DATA FOR REVIEW |

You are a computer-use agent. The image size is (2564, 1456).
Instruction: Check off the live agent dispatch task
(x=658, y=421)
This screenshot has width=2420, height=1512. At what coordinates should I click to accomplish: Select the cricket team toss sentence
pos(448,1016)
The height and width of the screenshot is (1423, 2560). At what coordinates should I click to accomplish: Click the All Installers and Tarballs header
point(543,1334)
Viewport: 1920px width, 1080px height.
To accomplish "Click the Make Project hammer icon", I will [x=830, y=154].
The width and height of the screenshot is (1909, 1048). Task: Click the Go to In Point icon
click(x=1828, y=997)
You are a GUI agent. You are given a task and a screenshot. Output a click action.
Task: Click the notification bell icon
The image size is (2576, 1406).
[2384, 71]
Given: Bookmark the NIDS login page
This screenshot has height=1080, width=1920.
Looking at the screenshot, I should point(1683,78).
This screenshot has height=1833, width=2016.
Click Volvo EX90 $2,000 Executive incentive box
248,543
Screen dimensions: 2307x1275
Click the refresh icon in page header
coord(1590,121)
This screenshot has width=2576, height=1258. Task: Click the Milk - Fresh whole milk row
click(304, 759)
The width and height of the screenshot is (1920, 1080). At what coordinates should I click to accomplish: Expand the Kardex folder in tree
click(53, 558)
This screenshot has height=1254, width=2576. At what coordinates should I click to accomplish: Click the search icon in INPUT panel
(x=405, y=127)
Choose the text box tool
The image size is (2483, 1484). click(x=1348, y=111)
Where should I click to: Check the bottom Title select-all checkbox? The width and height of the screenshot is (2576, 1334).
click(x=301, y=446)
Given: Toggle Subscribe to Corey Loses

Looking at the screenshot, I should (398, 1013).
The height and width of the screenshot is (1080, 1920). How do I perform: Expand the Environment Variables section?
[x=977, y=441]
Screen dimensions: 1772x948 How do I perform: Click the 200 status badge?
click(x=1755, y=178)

WHAT TO WORK ON | Using the entries above, copy exactly the lines from the one containing "You are a GUI" through the last, both included.

SOLUTION FOR THIS EXERCISE |
You are a GUI agent. You are given a task and a screenshot. Output a click action.
Task: Click the notification bell icon
The image size is (2576, 1406).
[2384, 71]
Given: Bookmark the NIDS login page
This screenshot has height=1080, width=1920.
Looking at the screenshot, I should point(1683,78).
This screenshot has height=1833, width=2016.
Click Volvo EX90 $2,000 Executive incentive box
248,543
Screen dimensions: 2307x1275
Click the refresh icon in page header
coord(1590,121)
This screenshot has width=2576, height=1258. Task: Click the Milk - Fresh whole milk row
click(304, 759)
The width and height of the screenshot is (1920, 1080). At what coordinates should I click to accomplish: Expand the Kardex folder in tree
click(53, 558)
This screenshot has height=1254, width=2576. At what coordinates should I click to accomplish: Click the search icon in INPUT panel
(x=405, y=127)
Choose the text box tool
The image size is (2483, 1484). click(x=1348, y=111)
Where should I click to: Check the bottom Title select-all checkbox? The width and height of the screenshot is (2576, 1334).
click(x=301, y=446)
Given: Toggle Subscribe to Corey Loses

Looking at the screenshot, I should (398, 1013).
The height and width of the screenshot is (1080, 1920). How do I perform: Expand the Environment Variables section?
[x=977, y=441]
Screen dimensions: 1772x948 How do I perform: Click the 200 status badge?
click(x=1755, y=178)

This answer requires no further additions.